October, 2011
Feature
Inspection News and Views from the American Society of Home Inspectors



Editor's Note: Disaster Response

SANDY BOURSEAU


"It is difficult to comprehend the hardships being experienced by you, your families and friends as result of the recent earthquake, hurricane and floods. Our thoughts and prayers are with you."

— Jeff Arnold, ASHI executive director



This was the message from our executive director to members on the East Coast in September's First Thing. Since then raging wildfires in the Southwest and flooding in the Gulf Coast region have been added to the list of challenging conditions experienced by ASHI members, their families, friends and clients.

In this issue, you'll find some photos and a short message from Paul Andreassen, a member who is actively responding to the disaster on the East Coast. Across the country, members are coping with the damage and, like Paul Andreassen, are using their unique skills to help others.
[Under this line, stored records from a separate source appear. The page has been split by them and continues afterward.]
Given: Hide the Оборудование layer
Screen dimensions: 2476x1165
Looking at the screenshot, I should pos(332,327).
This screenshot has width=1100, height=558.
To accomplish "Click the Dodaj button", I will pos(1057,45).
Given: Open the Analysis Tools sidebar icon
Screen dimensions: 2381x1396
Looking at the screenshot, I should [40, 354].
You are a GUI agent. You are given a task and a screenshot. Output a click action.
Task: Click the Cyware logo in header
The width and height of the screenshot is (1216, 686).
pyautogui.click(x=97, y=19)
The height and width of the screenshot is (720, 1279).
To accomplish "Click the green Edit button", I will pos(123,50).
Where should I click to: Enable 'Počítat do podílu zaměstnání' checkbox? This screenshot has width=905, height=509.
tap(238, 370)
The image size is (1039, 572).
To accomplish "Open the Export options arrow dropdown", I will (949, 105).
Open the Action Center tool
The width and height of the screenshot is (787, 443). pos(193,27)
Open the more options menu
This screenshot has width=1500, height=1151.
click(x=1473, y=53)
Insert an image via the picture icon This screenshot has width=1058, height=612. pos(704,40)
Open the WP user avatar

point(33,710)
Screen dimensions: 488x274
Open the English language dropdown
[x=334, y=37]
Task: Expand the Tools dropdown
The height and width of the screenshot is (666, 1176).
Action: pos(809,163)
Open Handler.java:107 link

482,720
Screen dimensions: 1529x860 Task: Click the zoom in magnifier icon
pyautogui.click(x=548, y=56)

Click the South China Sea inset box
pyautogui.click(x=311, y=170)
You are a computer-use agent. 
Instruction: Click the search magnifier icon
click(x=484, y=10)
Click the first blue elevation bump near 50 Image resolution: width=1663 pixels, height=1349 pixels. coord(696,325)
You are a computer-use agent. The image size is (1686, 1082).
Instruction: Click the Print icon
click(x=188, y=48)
Natural disasters have joined a chaotic housing market to create unique demands on professional home inspectors. In today's real estate market, a home inspection is extremely important to people willing to take the risk of buying a short sale or foreclosed property. Sellers who want their house to stand out in a stagnated market are well-served by a home inspection that allows them to present that house to buyers in "move-in condition." And, those who must stay in their homes long term benefit from a maintenance inspection.

After past natural disasters, members have worked with agencies evaluating homes and places of business, and some are qualified to advise on how to rebuild to be less vulnerable to future events.

Who remembers the days when buyers were willing to forego an inspection to win the bidding war on the house they wanted? Those days are long gone.

Even though today the skills and talents of professional home inspectors are as important as ever, the economy and in some places disaster-aftermath make life and operating a business extremely difficult for many.

If members have ideas, suggestions and personal experiences they believe would be of value to other members, please send them to headquarters. While we're unable to respond "hands-on" in the field, we can serve as a clearinghouse for members supporting members.